[Lines on where targets appear]

START

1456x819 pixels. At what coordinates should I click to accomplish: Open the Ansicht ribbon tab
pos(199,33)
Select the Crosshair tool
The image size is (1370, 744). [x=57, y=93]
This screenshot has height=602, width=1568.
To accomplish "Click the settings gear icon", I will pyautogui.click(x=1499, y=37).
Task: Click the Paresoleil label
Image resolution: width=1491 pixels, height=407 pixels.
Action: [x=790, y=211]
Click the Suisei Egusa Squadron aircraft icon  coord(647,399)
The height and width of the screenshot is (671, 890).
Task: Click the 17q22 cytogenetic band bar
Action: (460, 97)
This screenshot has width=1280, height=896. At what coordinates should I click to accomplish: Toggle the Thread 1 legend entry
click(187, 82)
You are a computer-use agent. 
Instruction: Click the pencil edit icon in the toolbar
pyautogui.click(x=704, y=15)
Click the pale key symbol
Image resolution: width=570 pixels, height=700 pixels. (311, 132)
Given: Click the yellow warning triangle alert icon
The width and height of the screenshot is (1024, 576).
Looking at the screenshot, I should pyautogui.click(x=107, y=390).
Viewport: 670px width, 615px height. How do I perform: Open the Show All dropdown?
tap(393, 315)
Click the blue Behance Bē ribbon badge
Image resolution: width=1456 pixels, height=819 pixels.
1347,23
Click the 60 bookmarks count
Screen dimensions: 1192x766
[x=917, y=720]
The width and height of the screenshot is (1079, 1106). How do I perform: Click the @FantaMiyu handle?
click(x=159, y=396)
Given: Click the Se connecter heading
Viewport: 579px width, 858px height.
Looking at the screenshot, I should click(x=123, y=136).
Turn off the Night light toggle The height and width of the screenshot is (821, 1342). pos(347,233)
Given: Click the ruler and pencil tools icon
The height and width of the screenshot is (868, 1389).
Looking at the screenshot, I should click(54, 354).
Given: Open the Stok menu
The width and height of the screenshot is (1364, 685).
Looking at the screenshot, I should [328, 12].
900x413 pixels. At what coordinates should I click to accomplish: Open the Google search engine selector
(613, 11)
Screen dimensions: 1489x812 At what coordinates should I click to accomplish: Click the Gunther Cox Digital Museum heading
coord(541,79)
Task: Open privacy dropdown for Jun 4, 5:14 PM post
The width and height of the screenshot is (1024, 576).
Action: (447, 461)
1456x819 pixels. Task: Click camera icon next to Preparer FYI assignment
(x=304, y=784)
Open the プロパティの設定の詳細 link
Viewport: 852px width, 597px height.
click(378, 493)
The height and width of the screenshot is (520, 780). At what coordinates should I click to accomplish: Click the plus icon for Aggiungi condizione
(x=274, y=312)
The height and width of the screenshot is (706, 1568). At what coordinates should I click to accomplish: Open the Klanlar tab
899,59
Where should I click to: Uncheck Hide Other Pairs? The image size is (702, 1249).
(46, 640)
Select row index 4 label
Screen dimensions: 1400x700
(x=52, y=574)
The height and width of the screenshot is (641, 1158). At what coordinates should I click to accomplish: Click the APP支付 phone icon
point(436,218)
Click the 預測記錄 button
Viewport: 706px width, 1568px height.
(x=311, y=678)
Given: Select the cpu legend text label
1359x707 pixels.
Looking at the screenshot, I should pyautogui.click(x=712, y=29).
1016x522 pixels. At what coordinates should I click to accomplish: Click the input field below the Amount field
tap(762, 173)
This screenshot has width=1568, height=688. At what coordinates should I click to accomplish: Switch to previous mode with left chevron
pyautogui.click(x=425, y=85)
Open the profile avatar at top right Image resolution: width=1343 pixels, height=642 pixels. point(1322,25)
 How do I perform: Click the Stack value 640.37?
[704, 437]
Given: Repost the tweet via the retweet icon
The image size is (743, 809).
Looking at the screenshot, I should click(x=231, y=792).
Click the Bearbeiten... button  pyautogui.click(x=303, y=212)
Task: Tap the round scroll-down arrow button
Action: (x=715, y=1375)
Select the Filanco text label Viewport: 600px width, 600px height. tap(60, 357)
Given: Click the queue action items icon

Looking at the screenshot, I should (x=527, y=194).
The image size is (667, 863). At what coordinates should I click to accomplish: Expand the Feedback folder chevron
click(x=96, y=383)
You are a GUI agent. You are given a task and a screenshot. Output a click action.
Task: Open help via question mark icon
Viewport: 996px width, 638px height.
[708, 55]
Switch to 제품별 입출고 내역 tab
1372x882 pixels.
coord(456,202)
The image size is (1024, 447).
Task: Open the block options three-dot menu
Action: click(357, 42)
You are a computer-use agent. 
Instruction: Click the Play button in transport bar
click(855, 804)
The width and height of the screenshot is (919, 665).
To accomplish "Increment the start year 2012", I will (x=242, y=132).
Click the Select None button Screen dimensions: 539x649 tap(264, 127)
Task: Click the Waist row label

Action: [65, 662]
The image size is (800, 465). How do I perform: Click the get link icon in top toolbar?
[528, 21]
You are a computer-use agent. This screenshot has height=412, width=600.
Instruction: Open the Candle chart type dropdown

END

▶ [EXERCISE DETAILS] In the lines above, change every "Instruction" to "Directive" and leave everything else as it is.

▶ [OUTPUT]
1456x819 pixels. At what coordinates should I click to accomplish: Open the Ansicht ribbon tab
pos(199,33)
Select the Crosshair tool
The image size is (1370, 744). [x=57, y=93]
This screenshot has height=602, width=1568.
To accomplish "Click the settings gear icon", I will pyautogui.click(x=1499, y=37).
Task: Click the Paresoleil label
Image resolution: width=1491 pixels, height=407 pixels.
Action: [x=790, y=211]
Click the Suisei Egusa Squadron aircraft icon  coord(647,399)
The height and width of the screenshot is (671, 890).
Task: Click the 17q22 cytogenetic band bar
Action: (460, 97)
This screenshot has width=1280, height=896. At what coordinates should I click to accomplish: Toggle the Thread 1 legend entry
click(187, 82)
You are a computer-use agent. 
Directive: Click the pencil edit icon in the toolbar
pyautogui.click(x=704, y=15)
Click the pale key symbol
Image resolution: width=570 pixels, height=700 pixels. (311, 132)
Given: Click the yellow warning triangle alert icon
The width and height of the screenshot is (1024, 576).
Looking at the screenshot, I should pyautogui.click(x=107, y=390).
Viewport: 670px width, 615px height. How do I perform: Open the Show All dropdown?
tap(393, 315)
Click the blue Behance Bē ribbon badge
Image resolution: width=1456 pixels, height=819 pixels.
1347,23
Click the 60 bookmarks count
Screen dimensions: 1192x766
[x=917, y=720]
The width and height of the screenshot is (1079, 1106). How do I perform: Click the @FantaMiyu handle?
click(x=159, y=396)
Given: Click the Se connecter heading
Viewport: 579px width, 858px height.
Looking at the screenshot, I should click(x=123, y=136).
Turn off the Night light toggle The height and width of the screenshot is (821, 1342). pos(347,233)
Given: Click the ruler and pencil tools icon
The height and width of the screenshot is (868, 1389).
Looking at the screenshot, I should click(54, 354).
Given: Open the Stok menu
The width and height of the screenshot is (1364, 685).
Looking at the screenshot, I should [328, 12].
900x413 pixels. At what coordinates should I click to accomplish: Open the Google search engine selector
(613, 11)
Screen dimensions: 1489x812 At what coordinates should I click to accomplish: Click the Gunther Cox Digital Museum heading
coord(541,79)
Task: Open privacy dropdown for Jun 4, 5:14 PM post
The width and height of the screenshot is (1024, 576).
Action: (447, 461)
1456x819 pixels. Task: Click camera icon next to Preparer FYI assignment
(x=304, y=784)
Open the プロパティの設定の詳細 link
Viewport: 852px width, 597px height.
click(378, 493)
The height and width of the screenshot is (520, 780). At what coordinates should I click to accomplish: Click the plus icon for Aggiungi condizione
(x=274, y=312)
The height and width of the screenshot is (706, 1568). At what coordinates should I click to accomplish: Open the Klanlar tab
899,59
Where should I click to: Uncheck Hide Other Pairs? The image size is (702, 1249).
(46, 640)
Select row index 4 label
Screen dimensions: 1400x700
(x=52, y=574)
The height and width of the screenshot is (641, 1158). At what coordinates should I click to accomplish: Click the APP支付 phone icon
point(436,218)
Click the 預測記錄 button
Viewport: 706px width, 1568px height.
(x=311, y=678)
Given: Select the cpu legend text label
1359x707 pixels.
Looking at the screenshot, I should pyautogui.click(x=712, y=29).
1016x522 pixels. At what coordinates should I click to accomplish: Click the input field below the Amount field
tap(762, 173)
This screenshot has width=1568, height=688. At what coordinates should I click to accomplish: Switch to previous mode with left chevron
pyautogui.click(x=425, y=85)
Open the profile avatar at top right Image resolution: width=1343 pixels, height=642 pixels. point(1322,25)
 How do I perform: Click the Stack value 640.37?
[704, 437]
Given: Repost the tweet via the retweet icon
The image size is (743, 809).
Looking at the screenshot, I should click(x=231, y=792).
Click the Bearbeiten... button  pyautogui.click(x=303, y=212)
Task: Tap the round scroll-down arrow button
Action: (x=715, y=1375)
Select the Filanco text label Viewport: 600px width, 600px height. tap(60, 357)
Given: Click the queue action items icon

Looking at the screenshot, I should (x=527, y=194).
The image size is (667, 863). At what coordinates should I click to accomplish: Expand the Feedback folder chevron
click(x=96, y=383)
You are a GUI agent. You are given a task and a screenshot. Output a click action.
Task: Open help via question mark icon
Viewport: 996px width, 638px height.
[708, 55]
Switch to 제품별 입출고 내역 tab
1372x882 pixels.
coord(456,202)
The image size is (1024, 447).
Task: Open the block options three-dot menu
Action: click(357, 42)
You are a computer-use agent. 
Directive: Click the Play button in transport bar
click(855, 804)
The width and height of the screenshot is (919, 665).
To accomplish "Increment the start year 2012", I will (x=242, y=132).
Click the Select None button Screen dimensions: 539x649 tap(264, 127)
Task: Click the Waist row label

Action: [65, 662]
The image size is (800, 465). How do I perform: Click the get link icon in top toolbar?
[528, 21]
You are a computer-use agent. This screenshot has height=412, width=600.
Directive: Open the Candle chart type dropdown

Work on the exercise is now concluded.